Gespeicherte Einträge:

....

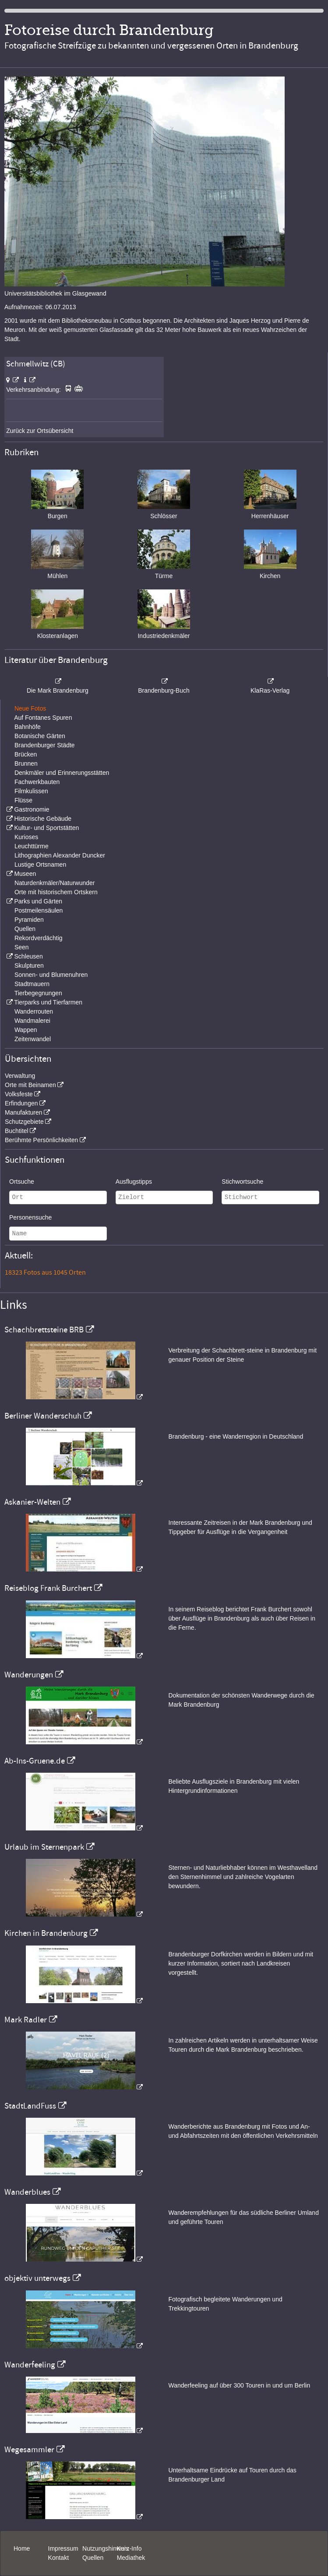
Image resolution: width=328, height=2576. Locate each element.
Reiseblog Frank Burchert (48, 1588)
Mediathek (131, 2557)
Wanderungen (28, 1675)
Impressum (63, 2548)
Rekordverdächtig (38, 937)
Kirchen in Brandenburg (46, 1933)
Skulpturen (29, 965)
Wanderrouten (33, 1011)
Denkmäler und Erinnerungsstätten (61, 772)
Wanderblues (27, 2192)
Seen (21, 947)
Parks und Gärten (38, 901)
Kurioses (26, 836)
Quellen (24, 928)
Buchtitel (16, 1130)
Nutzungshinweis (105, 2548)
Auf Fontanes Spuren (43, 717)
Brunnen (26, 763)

....

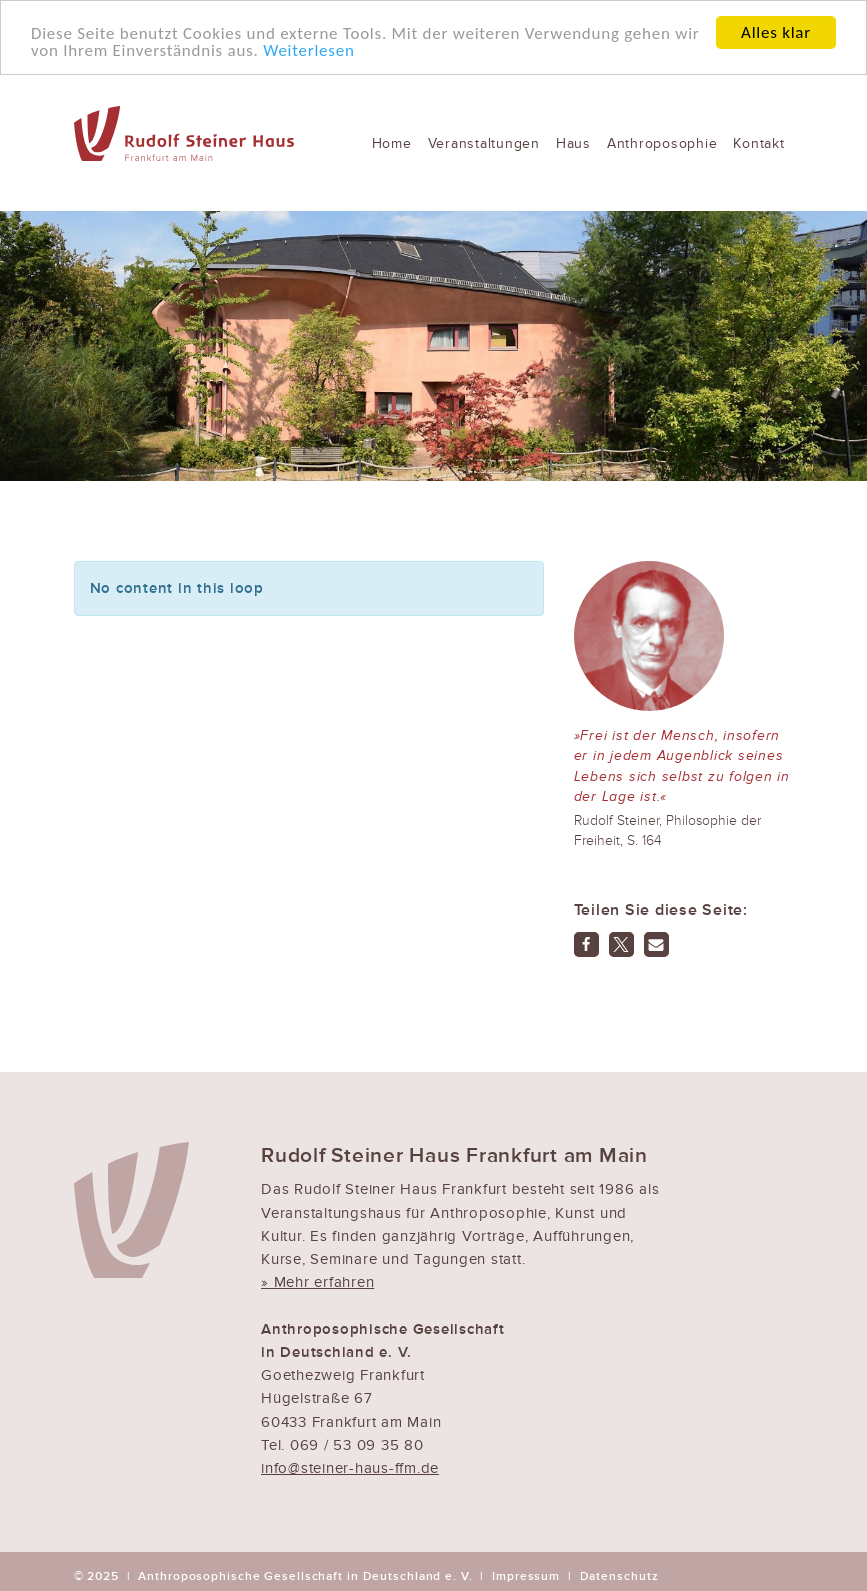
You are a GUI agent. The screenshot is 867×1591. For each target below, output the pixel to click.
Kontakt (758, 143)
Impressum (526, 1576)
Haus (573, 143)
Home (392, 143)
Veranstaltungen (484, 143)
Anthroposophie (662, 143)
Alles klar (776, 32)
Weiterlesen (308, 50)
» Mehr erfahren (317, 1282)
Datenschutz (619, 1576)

....

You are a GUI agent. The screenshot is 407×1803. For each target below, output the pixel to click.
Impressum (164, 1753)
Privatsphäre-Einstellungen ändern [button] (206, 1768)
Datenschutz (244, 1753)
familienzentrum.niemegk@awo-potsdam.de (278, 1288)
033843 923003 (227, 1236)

....

▶ Aufgabe
Benenne „Kurioses“ in „Merkwürdiges“ um und gib die Zeilen sonst unverändert wieder. Beginne bei der Zeile mit „Seen (21, 947)“ und höre nach der Zeile mit „Auf Fontanes Spuren (43, 717)“ auf.

▶ Lösung
Seen (21, 947)
Parks und Gärten (38, 901)
Merkwürdiges (26, 836)
Quellen (24, 928)
Buchtitel (16, 1130)
Nutzungshinweis (105, 2548)
Auf Fontanes Spuren (43, 717)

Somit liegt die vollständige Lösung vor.